I agree with your premise. I certainly don't want or need canned music. I find it somewhat annoying. i would rather converse and interact with those around me during down time. But, someone, somewhere, somehow must think it IS good for business. I, like most others participating in this thread, am extremely curious as to the business decisions behind the entire game day experience, including but not limited to the choice of music.
I think the gameplay planning is just scattershot. I don't see any real plan, at least any that I can understand.
I always bring up the ND in game experience, but they do it extremely well. They do the same thing every opponent third down. They do the same thing every third down stop. They do the same thing on every ND first down. They do the same thing every time the opponent has a false start, offsides, etc. The PA guy knows what to do. The band leaders know what to do. The guy running the video board knows what to do. It is almost like they make a plan, then have gameplay planning/strategy sessions with all of the people involved so that they are all coordinated. Sarcasm intended. GT gameday looks haphazard.
Have the band play chords, and have the PA guy scream "it's third down", but play a history video of GT defense stopping offensive plays. When the defense is able to hold, play celebratory pumped in music with further back videos of the GT defense stopping an offensive play while fans are on their feet and screaming. Have text to thank the fans for helping the defense stop the opponent. Whatever it is, do that every single third down. Have everyone in the stadium know that is what will happen on third down.
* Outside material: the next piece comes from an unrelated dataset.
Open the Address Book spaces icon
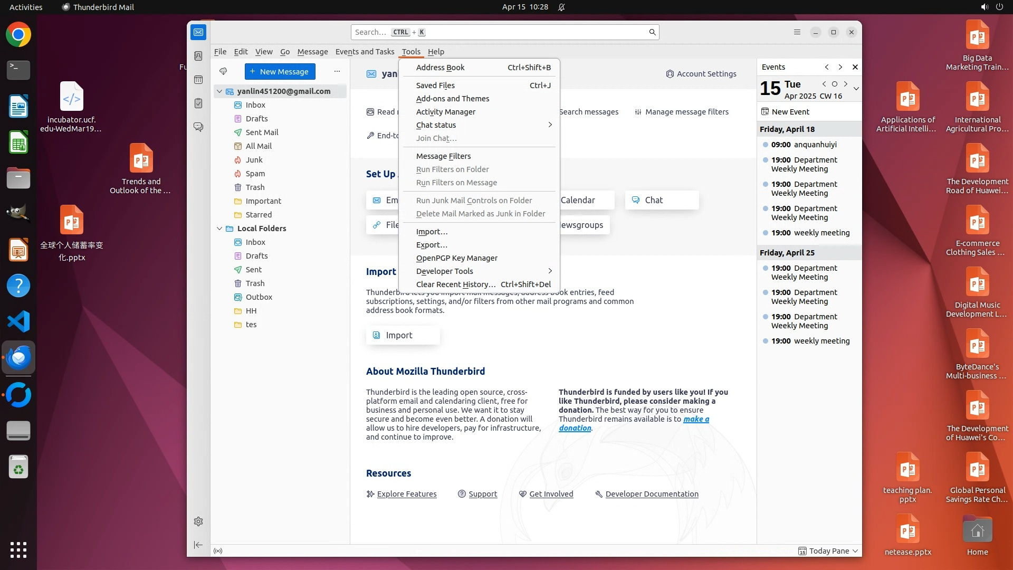This screenshot has width=1013, height=570. [x=198, y=56]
That won't make the game any more interesting to a fifty year old who has had season tickets for twenty five years, but it could help build fans it is seven year olds who are currently sleeping and paying more attention to their frozen lemonade than the game.
The video replays at ND come directly from the NBC staff. Why can't GT pay for an extra person to be with the ESPN crew to put together professional replays from the actual TV cameras? I don't know if they use students in an audio/video club, or how they get the replays currently, but the quality should be much better than what we have now.